§ ACTIVITY: Starting at the line that contains "Given: Open the" in the listing below, write out every line word for word until you have written the line that contains "This screenshot has width=270, height=1568.".

§ DATA FOR THIS EXERCISE:
════════════════

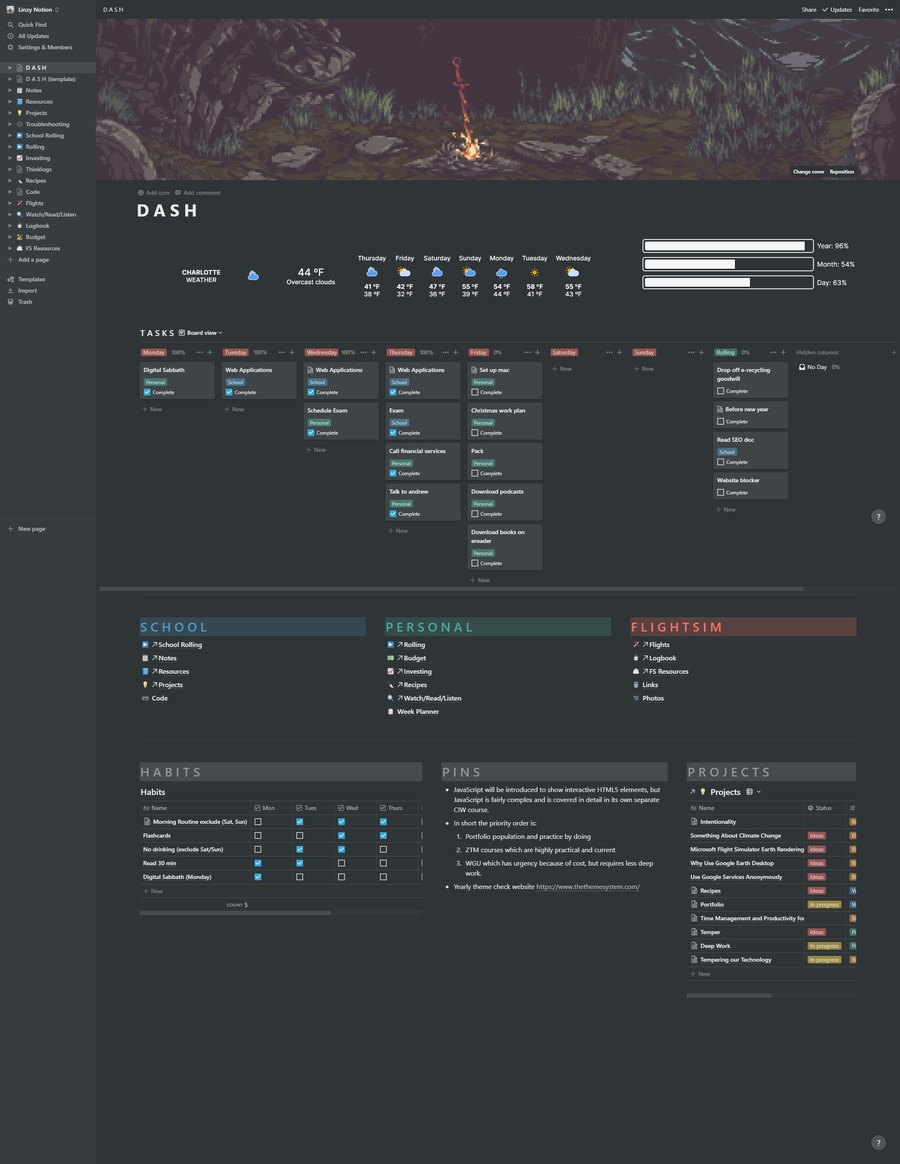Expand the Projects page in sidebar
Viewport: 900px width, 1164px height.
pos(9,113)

════════════════

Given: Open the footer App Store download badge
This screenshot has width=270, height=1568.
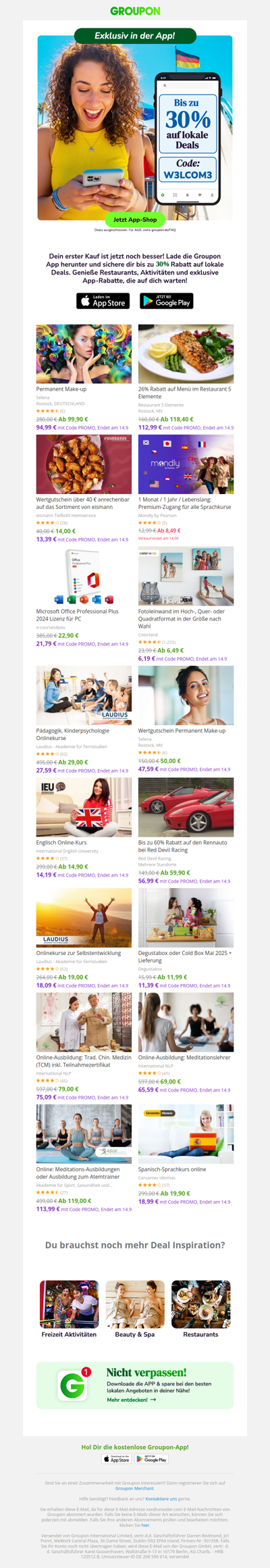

════════════════

§ EXERCISE RESULT:
Given: Open the footer App Store download badge
This screenshot has width=270, height=1568.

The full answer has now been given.